Meenakshi Ganguly, the South Asia director at Human Rights Watch, said in a press statement, “The Transgender Persons Bill should be a remarkable achievement for a long-persecuted community, but the current draft fails on the fundamental right to self-identify.”
Alex Matthew, a hospitality consultant, has been performing drag with his act Maya or Mayamma since five years ago. Despite the slow progress in LGBT acceptance, he has seen a changing landscape in India’s drag scene, which is still in its nascent stages.
“The verdict has definitely changed things for me in the sense that brands are opening up and I feel more comfortable and confident in taking my performance art more seriously,” he said.
From performing in dedicated spaces, he hopes to move to meaningful talk shows as well as movies, seeking a wider mainstream acceptance of queer people as well as drag queens in India. He jokingly said, “If RuPaul can get an Emmy, I want to get an Oscar eventually — something our straight entertainers haven’t been able to do yet.”
As the LGBTQ community in India still faces diverse challenges, Pallavi reiterated the need for unity within the community, which tends to be disproportionately represented by cisgender gay men.
Despite challenges, she is still confident that her genre-bending music can drive change, as it remains “as fluid as the notion of gender and sexuality.”
“Art can be used as both a tool of expression and representation, helping people empathize with marginalized communities such as ours,” Pallavi said.

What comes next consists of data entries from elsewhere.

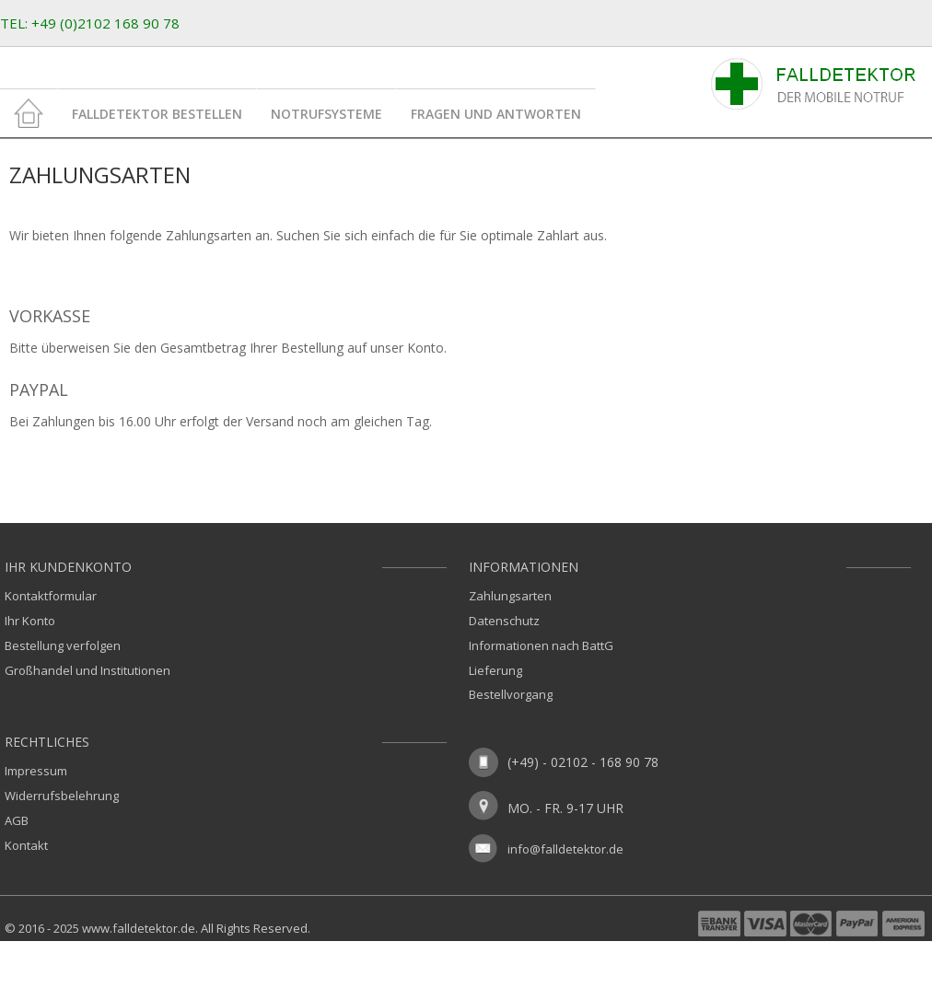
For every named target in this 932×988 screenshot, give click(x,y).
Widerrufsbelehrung (62, 795)
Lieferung (495, 670)
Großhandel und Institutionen (87, 670)
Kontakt (26, 845)
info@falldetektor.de (565, 849)
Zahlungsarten (510, 595)
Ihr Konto (30, 620)
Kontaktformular (51, 595)
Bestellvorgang (511, 694)
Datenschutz (504, 620)
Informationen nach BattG (541, 645)
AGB (17, 820)
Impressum (36, 770)
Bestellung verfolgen (63, 645)
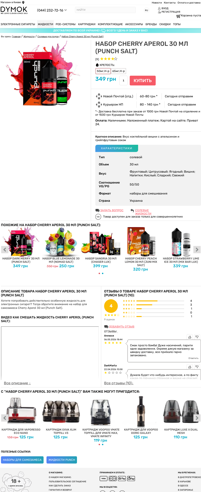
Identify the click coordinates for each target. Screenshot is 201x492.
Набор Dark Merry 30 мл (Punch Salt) (21, 245)
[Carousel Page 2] (102, 273)
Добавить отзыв (121, 326)
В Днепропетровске (189, 477)
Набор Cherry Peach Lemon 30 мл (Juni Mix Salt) (141, 247)
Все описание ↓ (17, 383)
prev (5, 250)
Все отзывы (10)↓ (118, 383)
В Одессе (183, 485)
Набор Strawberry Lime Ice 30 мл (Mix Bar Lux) (181, 245)
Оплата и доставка (189, 2)
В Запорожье (185, 490)
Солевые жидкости (143, 211)
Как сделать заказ (60, 485)
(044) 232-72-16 (50, 10)
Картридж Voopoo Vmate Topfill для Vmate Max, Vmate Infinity (101, 415)
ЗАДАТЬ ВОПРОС (111, 210)
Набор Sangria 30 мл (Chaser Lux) (101, 245)
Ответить (193, 358)
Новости (157, 2)
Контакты (170, 2)
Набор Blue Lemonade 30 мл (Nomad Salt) (61, 245)
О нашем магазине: (60, 477)
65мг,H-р (118, 71)
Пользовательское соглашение (67, 481)
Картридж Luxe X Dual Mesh (181, 414)
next (197, 250)
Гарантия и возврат (60, 490)
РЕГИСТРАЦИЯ (169, 11)
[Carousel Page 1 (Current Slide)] (99, 273)
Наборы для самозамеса (22, 460)
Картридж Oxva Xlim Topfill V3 (61, 414)
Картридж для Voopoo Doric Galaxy (141, 414)
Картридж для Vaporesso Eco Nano (21, 414)
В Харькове (184, 481)
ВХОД (163, 8)
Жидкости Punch (61, 460)
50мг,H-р (103, 71)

And even though marriage equality seems like a distant goal at the moment, there is a general consensus the country is slowly moving in a positive direction.
“We are taking baby steps. There are centuries worth of conditioning that we have to undo as a society. After all, it took decades in the U.S. for marriage equality to be slowly recognized, even after a major historical event such as Stonewall,” Matthew said.